Earl Leggett

No. 71, 72
- Positions: Defensive tackle, defensive end

Personal information
- Born: March 5, 1933 Palatka, Florida, U.S.
- Died: May 15, 2008 (aged 75) Raymond, Mississippi, U.S.
- Listed height: 6 ft 3 in (1.91 m)
- Listed weight: 265 lb (120 kg)

Career information
- High school: Robert E. Lee (Jacksonville, Florida) Raymond
- College: Hinds CC (1953-1954); LSU (1955-1956);
- NFL draft: 1957 (1st round, 13th overall pick)

Career history

Playing
- Chicago Bears (1957–1965); Los Angeles Rams (1966); New Orleans Saints (1967–1968);

Coaching
- Southern California Sun (1974-1975) Defensive line coach; Seattle Seahawks (1976–1977) Defensive line coach; San Francisco 49ers (1978) Defensive line coach; Oakland / Los Angeles Raiders (1980–1988) Defensive line coach; Denver Broncos (1989–1990) Defensive line coach; Los Angeles Raiders (1991–1992) Defensive line coach; New York Giants (1993–1996) Defensive line coach; Washington Redskins (1997–1999) Defensive line coach;

Awards and highlights
- NFL champion (1963); 2× Super Bowl champion (XV, XVIII);

Career NFL statistics
- Fumble recoveries: 16
- Interceptions: 1
- Sacks: 18
- Stats at Pro Football Reference

= Earl Leggett =

American football player and coach (1933–2008)

Earl Franklin Leggett (March 5, 1933 – May 15, 2008) was an American professional football defensive lineman in the National Football League (NFL) for the Chicago Bears, Los Angeles Rams, and New Orleans Saints.
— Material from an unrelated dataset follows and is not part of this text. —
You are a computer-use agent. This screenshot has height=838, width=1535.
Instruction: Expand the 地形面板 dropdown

He played college football at Louisiana State University (LSU). He was an assistant coach for various teams.

Leggett's career in professional football began as a first-round draft pick of the Bears in 1957 and spanned 11 years from 1957 to 1968. He is recorded as having played in 132 games in the NFL.

His career lasted from 1957 to 1965 with Chicago, where he played at both defensive tackle and defensive end positions. He was part of the "Monsters of the Midway" defense that led the Bears to the 1963 NFL championship. He was traded to the Los Angeles Rams in 1966, where he played in 10 regular season games with the Rams' "Fearsome Foursome" defense.
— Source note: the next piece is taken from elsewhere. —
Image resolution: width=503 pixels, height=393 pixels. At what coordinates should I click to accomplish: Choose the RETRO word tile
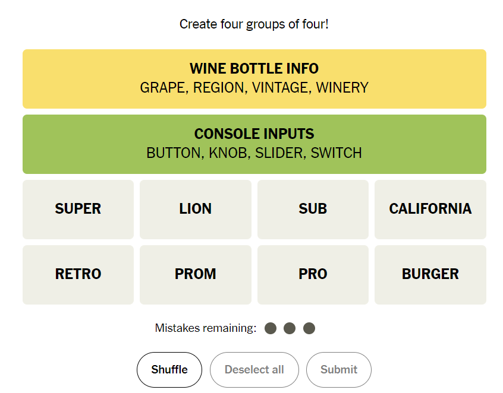pyautogui.click(x=78, y=274)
Toward the end of his career, journeyman Leggett played 20 games in 1967 and 1968 for the expansion New Orleans Saints franchise.
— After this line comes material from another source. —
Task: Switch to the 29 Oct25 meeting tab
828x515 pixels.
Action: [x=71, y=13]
Leggett first played college football at Hinds Jr. College (today known as Hinds Community College). He started playing for them at 16 (which was then legal) and was able to raise his academic standing to get into LSU. Leggett became an All-Southeastern Conference player at LSU.

==Coaching career==
Leggett helped shape the careers of Howie Long with the Raiders and Michael Strahan with the New York Giants. He introduced Long into the Pro Football Hall of Fame in 2000.